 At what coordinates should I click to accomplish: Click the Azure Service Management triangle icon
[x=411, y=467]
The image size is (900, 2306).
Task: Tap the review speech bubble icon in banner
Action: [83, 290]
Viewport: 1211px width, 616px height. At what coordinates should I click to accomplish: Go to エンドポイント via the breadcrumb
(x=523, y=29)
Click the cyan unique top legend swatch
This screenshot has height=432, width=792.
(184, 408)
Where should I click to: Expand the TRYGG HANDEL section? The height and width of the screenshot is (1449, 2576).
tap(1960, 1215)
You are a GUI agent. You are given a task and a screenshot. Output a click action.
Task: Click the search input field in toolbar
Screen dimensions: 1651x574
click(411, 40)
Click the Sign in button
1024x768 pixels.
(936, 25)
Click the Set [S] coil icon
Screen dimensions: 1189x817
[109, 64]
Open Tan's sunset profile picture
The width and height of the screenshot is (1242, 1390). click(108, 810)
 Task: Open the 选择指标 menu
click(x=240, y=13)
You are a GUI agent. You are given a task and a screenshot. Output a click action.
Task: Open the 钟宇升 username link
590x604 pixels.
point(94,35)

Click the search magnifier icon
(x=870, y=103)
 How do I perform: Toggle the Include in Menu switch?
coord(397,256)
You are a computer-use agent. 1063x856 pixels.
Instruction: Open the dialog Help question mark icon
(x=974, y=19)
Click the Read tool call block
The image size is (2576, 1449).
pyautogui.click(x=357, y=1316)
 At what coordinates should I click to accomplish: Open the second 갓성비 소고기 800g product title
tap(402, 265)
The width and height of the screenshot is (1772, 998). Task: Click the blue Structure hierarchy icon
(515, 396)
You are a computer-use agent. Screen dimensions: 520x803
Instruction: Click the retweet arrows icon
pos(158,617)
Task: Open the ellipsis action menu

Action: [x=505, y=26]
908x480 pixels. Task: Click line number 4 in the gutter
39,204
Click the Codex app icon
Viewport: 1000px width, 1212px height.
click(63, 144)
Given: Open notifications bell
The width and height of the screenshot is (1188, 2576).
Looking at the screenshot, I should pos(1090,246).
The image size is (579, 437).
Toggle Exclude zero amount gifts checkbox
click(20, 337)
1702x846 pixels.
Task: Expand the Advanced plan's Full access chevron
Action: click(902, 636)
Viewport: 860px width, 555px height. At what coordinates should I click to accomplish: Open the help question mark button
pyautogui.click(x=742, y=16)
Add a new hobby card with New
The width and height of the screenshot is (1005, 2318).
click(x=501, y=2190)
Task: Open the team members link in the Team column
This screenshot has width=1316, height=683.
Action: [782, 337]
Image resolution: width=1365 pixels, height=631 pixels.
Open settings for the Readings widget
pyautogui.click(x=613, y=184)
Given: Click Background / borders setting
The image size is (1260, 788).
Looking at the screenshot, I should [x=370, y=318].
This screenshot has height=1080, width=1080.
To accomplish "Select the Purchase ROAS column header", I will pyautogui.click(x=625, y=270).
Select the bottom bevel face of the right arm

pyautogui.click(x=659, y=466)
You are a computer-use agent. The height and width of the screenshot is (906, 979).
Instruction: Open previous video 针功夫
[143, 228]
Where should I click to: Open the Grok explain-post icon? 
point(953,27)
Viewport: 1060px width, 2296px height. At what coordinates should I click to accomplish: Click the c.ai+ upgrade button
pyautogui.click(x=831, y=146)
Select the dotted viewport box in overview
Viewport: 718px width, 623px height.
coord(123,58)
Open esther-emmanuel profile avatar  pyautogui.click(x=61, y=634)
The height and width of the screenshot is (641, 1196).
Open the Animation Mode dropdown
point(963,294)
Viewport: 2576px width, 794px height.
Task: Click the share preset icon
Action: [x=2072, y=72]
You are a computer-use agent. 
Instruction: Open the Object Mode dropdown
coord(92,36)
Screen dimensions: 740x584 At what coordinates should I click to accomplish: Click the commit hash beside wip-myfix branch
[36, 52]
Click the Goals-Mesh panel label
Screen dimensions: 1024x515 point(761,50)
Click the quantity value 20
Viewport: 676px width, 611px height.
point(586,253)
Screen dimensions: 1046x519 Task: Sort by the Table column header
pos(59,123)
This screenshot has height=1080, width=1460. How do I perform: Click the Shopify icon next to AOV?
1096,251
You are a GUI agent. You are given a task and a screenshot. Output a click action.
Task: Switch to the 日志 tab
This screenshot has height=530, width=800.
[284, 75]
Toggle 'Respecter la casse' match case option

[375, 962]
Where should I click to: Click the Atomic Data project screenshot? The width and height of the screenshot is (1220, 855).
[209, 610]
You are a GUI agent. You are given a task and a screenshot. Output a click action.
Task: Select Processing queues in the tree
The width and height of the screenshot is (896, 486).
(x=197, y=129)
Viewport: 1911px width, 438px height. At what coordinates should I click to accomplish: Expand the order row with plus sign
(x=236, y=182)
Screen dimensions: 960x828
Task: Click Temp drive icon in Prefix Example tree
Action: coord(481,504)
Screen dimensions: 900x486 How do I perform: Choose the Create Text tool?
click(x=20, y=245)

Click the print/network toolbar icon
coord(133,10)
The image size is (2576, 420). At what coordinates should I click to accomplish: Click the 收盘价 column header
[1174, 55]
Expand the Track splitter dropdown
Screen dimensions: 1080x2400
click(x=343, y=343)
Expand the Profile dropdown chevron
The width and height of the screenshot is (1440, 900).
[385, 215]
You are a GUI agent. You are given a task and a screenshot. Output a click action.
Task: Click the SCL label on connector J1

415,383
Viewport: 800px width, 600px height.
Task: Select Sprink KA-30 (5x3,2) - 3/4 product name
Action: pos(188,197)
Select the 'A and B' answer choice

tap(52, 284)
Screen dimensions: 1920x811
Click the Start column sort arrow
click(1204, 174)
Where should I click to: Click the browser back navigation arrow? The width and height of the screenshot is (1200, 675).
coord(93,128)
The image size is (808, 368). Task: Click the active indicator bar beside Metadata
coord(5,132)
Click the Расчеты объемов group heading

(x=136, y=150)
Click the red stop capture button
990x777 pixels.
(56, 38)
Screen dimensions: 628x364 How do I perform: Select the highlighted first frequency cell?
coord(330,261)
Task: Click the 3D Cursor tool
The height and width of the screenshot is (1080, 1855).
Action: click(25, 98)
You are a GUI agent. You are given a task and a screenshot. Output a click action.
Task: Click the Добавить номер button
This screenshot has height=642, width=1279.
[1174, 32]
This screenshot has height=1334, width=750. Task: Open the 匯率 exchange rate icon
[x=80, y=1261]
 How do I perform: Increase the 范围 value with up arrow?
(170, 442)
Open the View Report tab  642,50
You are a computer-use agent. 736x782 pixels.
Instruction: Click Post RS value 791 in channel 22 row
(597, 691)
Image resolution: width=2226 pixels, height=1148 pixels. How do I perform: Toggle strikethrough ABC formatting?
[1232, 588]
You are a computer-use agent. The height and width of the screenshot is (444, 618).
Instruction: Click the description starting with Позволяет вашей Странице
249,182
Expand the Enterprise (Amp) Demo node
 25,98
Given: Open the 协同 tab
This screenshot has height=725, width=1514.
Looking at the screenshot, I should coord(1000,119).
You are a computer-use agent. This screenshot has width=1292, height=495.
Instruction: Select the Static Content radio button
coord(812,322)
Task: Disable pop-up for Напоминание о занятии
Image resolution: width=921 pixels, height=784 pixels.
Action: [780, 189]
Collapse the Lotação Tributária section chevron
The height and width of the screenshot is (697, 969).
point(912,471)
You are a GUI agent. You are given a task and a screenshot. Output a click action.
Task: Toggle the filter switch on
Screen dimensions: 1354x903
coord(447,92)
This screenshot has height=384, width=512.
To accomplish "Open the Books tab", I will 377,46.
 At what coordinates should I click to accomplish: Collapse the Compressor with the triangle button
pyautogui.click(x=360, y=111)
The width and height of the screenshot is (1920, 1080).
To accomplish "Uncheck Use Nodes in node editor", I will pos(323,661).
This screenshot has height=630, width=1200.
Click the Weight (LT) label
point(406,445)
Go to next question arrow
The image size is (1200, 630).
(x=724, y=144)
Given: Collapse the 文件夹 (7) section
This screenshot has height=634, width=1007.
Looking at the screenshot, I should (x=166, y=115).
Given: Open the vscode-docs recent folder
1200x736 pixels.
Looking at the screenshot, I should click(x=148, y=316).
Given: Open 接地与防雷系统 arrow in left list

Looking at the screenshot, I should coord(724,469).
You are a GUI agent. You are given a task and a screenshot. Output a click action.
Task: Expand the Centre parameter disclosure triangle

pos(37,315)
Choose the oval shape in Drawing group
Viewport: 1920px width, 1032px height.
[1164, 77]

━━━━

What needs to be done => Each line above with the string "link" in it should be located and copied.

The answer =>
Task: Open the 钟宇升 username link
Task: Open the team members link in the Team column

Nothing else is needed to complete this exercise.